Justice Nagaprasanna cited a series of binding precedents, including:
Parvez Parwaz v. State of Uttar Pradesh (2022 SCC OnLine SC 1103)
State of Karnataka v. Pastor P. Raju, (2006) 6 SCC 728
Vishwanath v. State of Karnataka, 2020 SCC OnLine Kar 501
All these decisions clearly held that investigation and FIR registration are preliminary steps not restricted by the sanction requirement.
“Investigation precedes prosecution. It is not known at the investigation stage whether material collected would ultimately warrant filing of a charge sheet or closure. There is no requirement of sanction at this stage.”
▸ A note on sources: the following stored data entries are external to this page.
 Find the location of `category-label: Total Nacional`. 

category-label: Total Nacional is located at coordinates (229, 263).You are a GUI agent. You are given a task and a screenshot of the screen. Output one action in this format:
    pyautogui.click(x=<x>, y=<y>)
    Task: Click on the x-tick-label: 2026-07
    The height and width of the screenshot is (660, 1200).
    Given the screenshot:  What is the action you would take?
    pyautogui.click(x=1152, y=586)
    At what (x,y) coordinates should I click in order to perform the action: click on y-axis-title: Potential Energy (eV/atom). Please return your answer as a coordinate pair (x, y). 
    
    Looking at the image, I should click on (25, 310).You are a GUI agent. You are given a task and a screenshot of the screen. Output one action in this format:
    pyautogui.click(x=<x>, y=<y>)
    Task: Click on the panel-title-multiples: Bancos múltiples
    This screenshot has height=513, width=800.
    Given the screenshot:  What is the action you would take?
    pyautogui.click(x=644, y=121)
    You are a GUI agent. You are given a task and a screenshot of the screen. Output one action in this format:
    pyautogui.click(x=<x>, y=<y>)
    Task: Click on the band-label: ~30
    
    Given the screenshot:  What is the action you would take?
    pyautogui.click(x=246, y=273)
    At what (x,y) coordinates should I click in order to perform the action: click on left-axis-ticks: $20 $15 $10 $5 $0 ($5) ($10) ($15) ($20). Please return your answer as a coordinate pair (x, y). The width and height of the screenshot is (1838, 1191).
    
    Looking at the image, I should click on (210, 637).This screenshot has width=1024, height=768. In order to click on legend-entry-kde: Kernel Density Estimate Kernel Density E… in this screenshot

Court Expresses Concern Over Uneven Police Action But Refuses to Interdict Probe
Although the Court did note that the investigation appeared lopsided, with some group administrators not being pursued, it left the matter to be resolved by the police based on evidence:
“This Court notes with concern that the Investigating Officer appears to have blissfully ignored to proceed uniformly against all administrators… However, if investigation leads to any member being actively involved, they must be brought to book.”
It directed the police to conclude the investigation expeditiously, and refused to quash the FIR or prevent further proceedings.
Judicial Restraint at the Investigation Stage Reaffirmed
Dismissing the petition, the Court concluded: “None of the contentions advanced would hold water… The petition, lacking in merit, stands rejected.”
The interim orders previously granted were vacated, and I.A. No.2 of 2024 was also disposed of.
This decision is yet another reaffirmation of the limited scope of interference under Section 482 CrPC at the pre-cognizance stage. It reiterates that serious allegations involving religious insult and obscenity must be thoroughly investigated before courts can step in. Most importantly, it draws a clear constitutional line between legitimate free speech and malicious content aimed at outraging religious sentiments.